La mia ipotesi è questa: Renzi non va a nuove elezioni fino al 2018 (che pure vincerebbe con qualsiasi legge elettorale), considera FI interlocutore privilegiato, se del caso, lo imbarca nella maggioranza, se Napolitano si dimettesse (nulla farà però perché ciò avvenga) sceglierà una figura femminile neutra e prona, lancia alla Magistratura il messaggio che l’uomo Berlusconi (semi pentito) è utile per il Paese. Nel frattempo, frena, velocizza-rallenta, nasconde, sopisce; utilizza come copertura politica le riforme istituzionali (più sono tecnicamente ridicole, più si prestano al dibattito, agli emendamenti, trova persino i Boschi e i Mineo che ci mettono del loro, intanto il tempo passa). Gli obiettivi li sposta da 100 a 1.000 giorni, lancia divertenti ballons d’essais (geniale quello contro la Bundesbank!), intanto la sua immagine si rafforza.

E Berlusconi? Quatto quatto, opera per liquidare e monetizzare al meglio gli asset industriali (se possibile anche Balotelli). Le sue TV, i suoi uomini in FI, lui stesso, trattano Renzi da alleato (il figlio Piersilvio addirittura da fratello), lo proteggono dai suoi avversari interni. Nei «forzieri» di FI ci sono ancora milioni di voti, un asset che per Berlusconi ha perso il suo valore strategico (lui non farà mai più politica), per definizione non sono «vendibili», hanno però un grande valore, se si trova qualcuno con cui «barattarli». L’ha trovato. Sta nascendo il «PD con L», nel 2018 sarà pronto.
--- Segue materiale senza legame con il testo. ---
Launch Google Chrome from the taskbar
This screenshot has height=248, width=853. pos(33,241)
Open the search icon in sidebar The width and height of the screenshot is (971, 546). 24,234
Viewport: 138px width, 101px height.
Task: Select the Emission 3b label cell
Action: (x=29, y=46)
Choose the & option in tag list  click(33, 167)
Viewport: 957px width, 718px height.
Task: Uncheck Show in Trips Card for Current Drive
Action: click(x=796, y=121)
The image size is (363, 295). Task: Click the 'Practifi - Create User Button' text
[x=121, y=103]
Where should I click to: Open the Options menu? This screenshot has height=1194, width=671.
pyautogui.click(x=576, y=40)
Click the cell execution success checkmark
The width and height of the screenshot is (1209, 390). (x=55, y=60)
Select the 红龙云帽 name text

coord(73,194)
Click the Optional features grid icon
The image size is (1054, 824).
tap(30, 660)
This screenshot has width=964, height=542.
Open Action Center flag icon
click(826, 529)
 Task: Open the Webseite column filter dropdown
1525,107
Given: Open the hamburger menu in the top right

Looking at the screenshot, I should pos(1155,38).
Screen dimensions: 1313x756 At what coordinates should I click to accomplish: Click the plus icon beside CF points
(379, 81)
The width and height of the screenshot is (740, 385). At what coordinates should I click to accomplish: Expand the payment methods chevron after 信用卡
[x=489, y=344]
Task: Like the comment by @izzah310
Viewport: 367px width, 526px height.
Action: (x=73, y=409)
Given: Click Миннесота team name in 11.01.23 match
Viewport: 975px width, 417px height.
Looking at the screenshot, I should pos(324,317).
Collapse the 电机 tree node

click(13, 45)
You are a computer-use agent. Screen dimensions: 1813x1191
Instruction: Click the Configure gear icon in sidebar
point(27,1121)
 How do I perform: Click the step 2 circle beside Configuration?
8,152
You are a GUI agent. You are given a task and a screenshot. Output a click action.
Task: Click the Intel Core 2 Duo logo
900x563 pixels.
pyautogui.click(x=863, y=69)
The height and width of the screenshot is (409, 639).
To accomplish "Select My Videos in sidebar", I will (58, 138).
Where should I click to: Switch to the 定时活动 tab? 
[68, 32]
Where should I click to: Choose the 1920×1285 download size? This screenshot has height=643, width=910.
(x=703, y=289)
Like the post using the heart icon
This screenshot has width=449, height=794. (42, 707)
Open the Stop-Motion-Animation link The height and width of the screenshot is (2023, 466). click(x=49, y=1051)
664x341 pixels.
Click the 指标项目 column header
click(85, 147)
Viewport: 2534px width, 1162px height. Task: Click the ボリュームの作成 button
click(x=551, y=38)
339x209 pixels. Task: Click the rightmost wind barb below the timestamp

«Tempo versus voti», questa è l’essenza del patto: nulla di illegale sia chiaro. Mentre in FI i suoi collaboratori, ingenui, si riposizionano e lottano a sangue in vista della successione, lui ha già «venduto la Ditta» (consegna chiavi: 2018). Una genialata! Rischi? Ci sono, eccome, almeno tre: a) i magistrati; b) gli elettori di FI che potrebbero capire il giochino, rifiutando il baratto; c) il precipitare della situazione economica. Però, di risulta, e in positivo, c’è pure un’altra opportunità per il Paese: il bisogno politico di un’altra «cosa», che raccolga tutti quelli che non accettano lo schema culturale renziano-berlusconiano, che sentono puzza di regime. Una «Leopolda Gialla» (giallo è il colore della saggezza)? Ne riparleremo. Uno scoop intellettuale il mio, senza uno straccio di intercettazione ambientale, senza uno straccio di pentito, neppure un papello di supporto.